** YOUR GOAL **
Exactly as written, print every line of the listing below and omit its pictures.

◆ ◆ ◆ ◆

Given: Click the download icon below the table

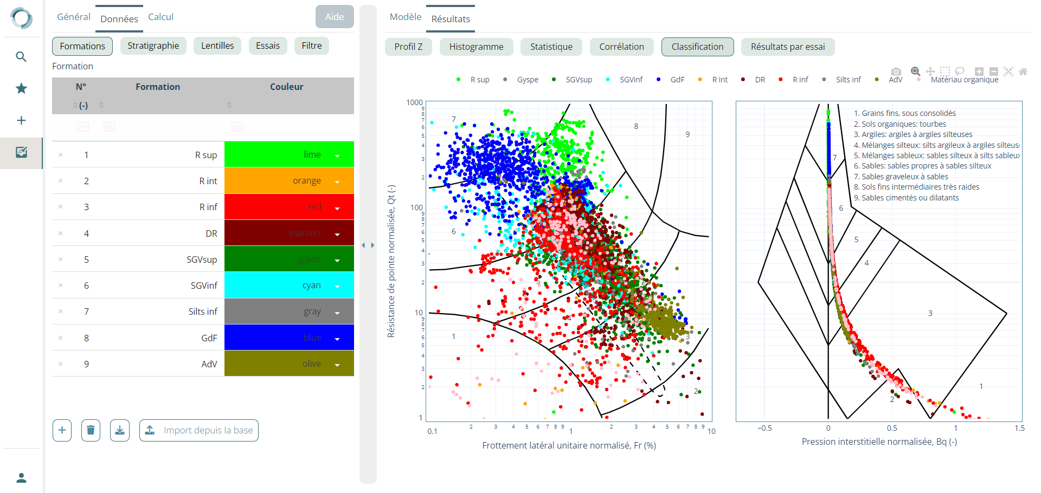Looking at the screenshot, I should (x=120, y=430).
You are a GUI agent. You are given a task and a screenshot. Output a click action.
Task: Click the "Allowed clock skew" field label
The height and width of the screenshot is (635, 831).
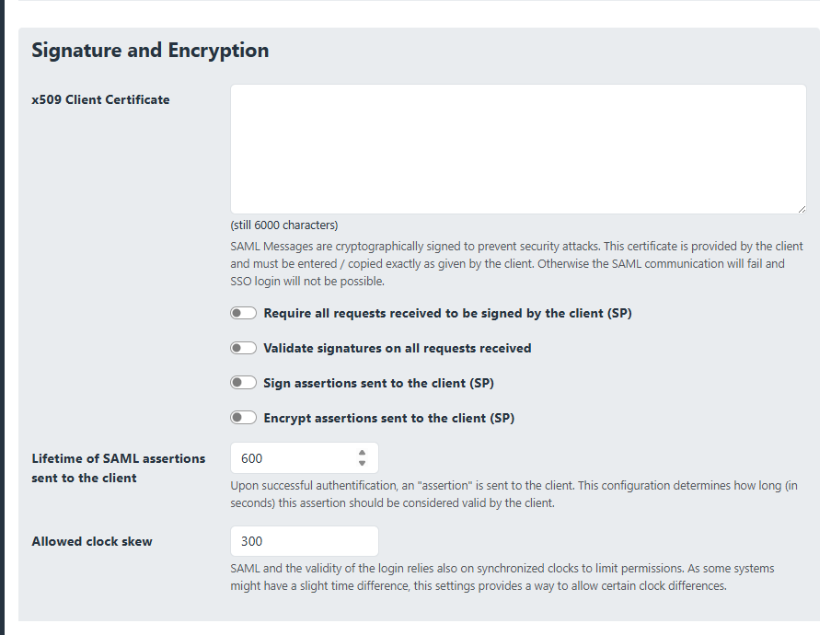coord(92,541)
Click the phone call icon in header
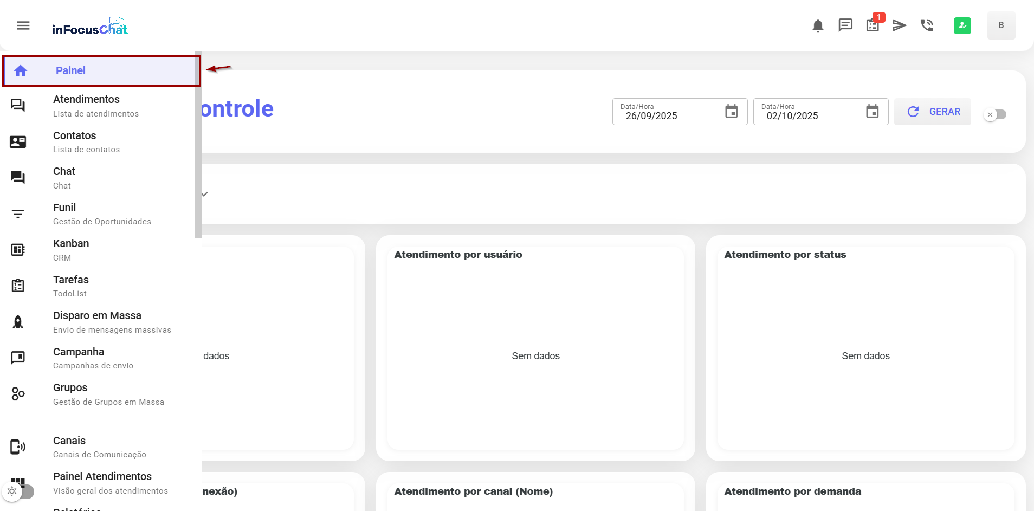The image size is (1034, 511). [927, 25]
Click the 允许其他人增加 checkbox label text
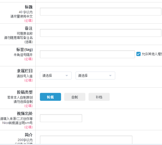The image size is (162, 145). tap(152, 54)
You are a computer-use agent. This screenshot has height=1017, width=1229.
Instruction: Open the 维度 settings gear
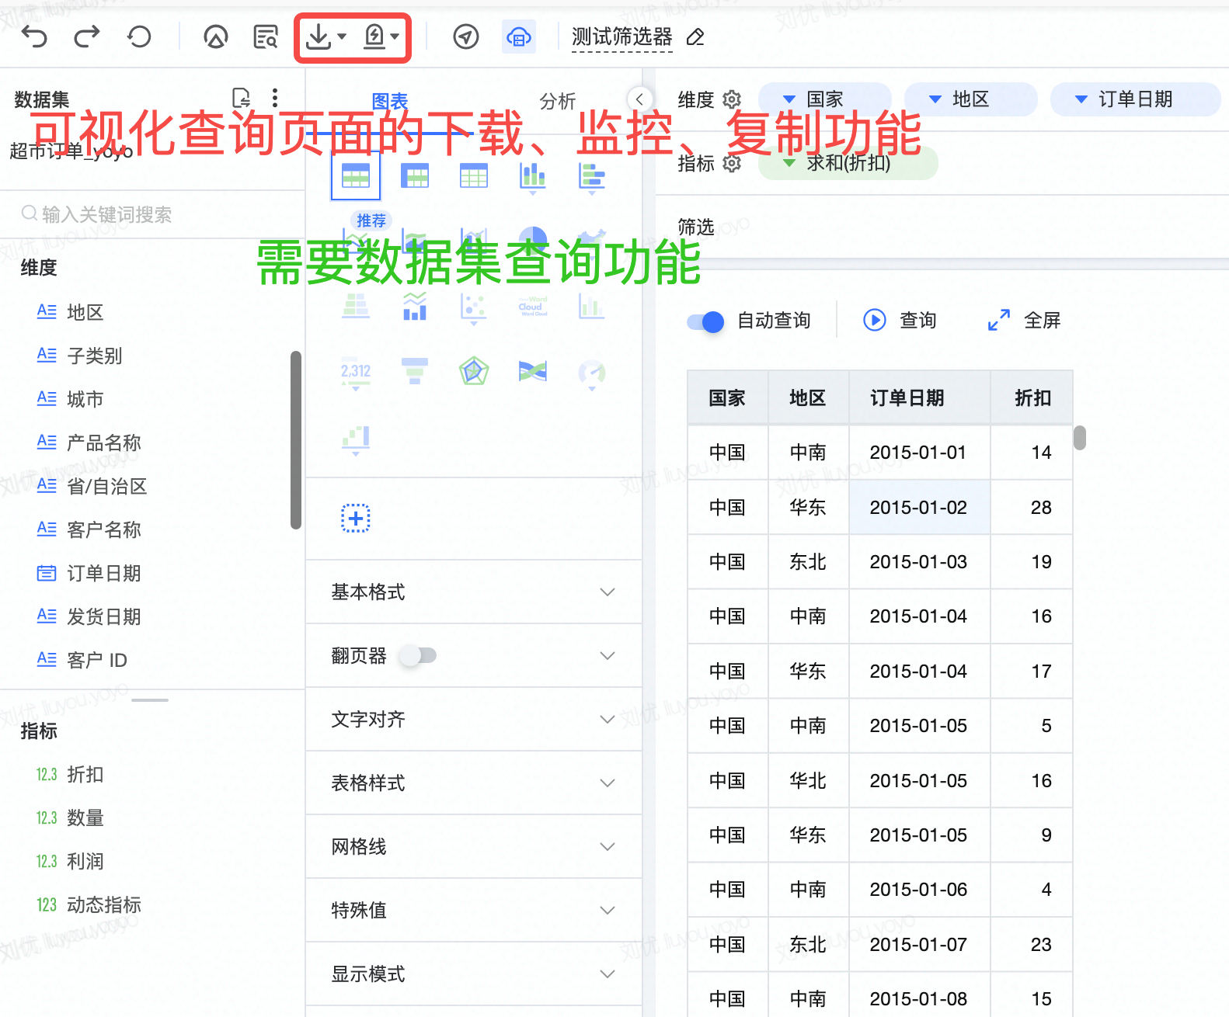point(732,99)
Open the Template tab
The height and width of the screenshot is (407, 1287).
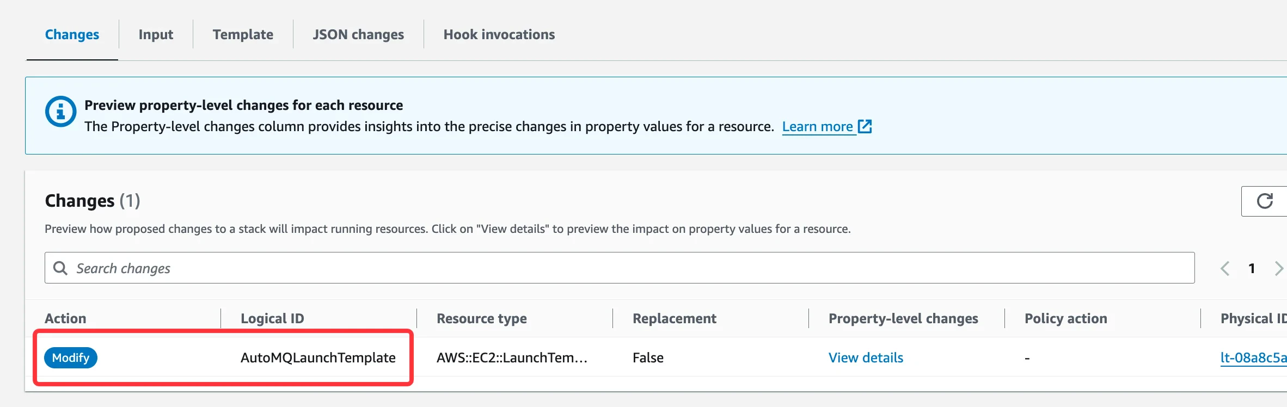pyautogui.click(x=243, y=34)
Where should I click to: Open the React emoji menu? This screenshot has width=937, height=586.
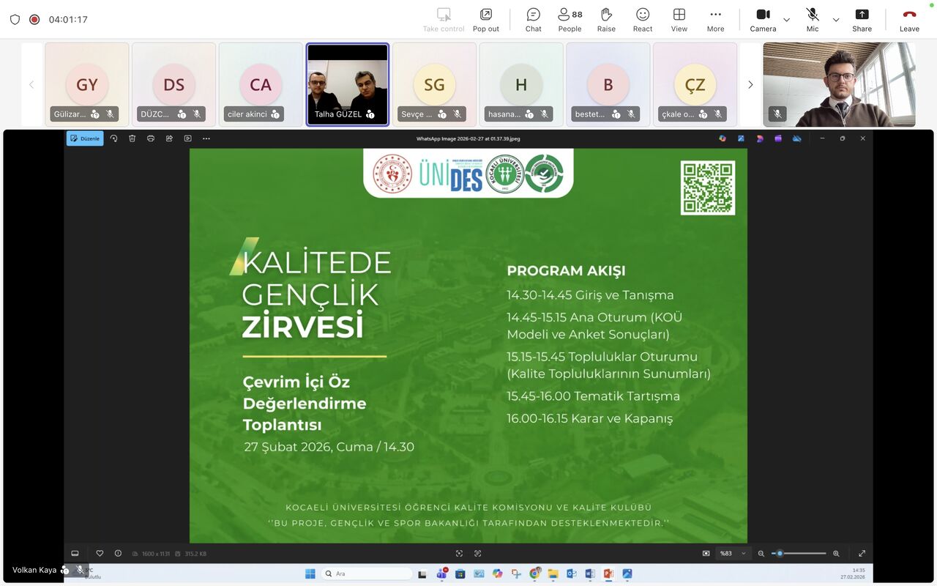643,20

◆ ◆ ◆ ◆

** SOLUTION TO THIS PROBLEM **
Given: Click the download icon below the table

Looking at the screenshot, I should (x=120, y=430).
You are a GUI agent. You are given a task and a screenshot. Output a click action.
Task: Click the "Allowed clock skew" field label
The height and width of the screenshot is (635, 831).
coord(92,541)
Click the phone call icon in header
The image size is (1034, 511). [927, 25]
Click the 允许其他人增加 checkbox label text
The image size is (162, 145). tap(152, 54)
You are a computer-use agent. This screenshot has height=1017, width=1229.
Instruction: Open the 维度 settings gear
point(732,99)
Open the Template tab
The height and width of the screenshot is (407, 1287).
pyautogui.click(x=243, y=34)
Where should I click to: Open the React emoji menu? This screenshot has width=937, height=586.
643,20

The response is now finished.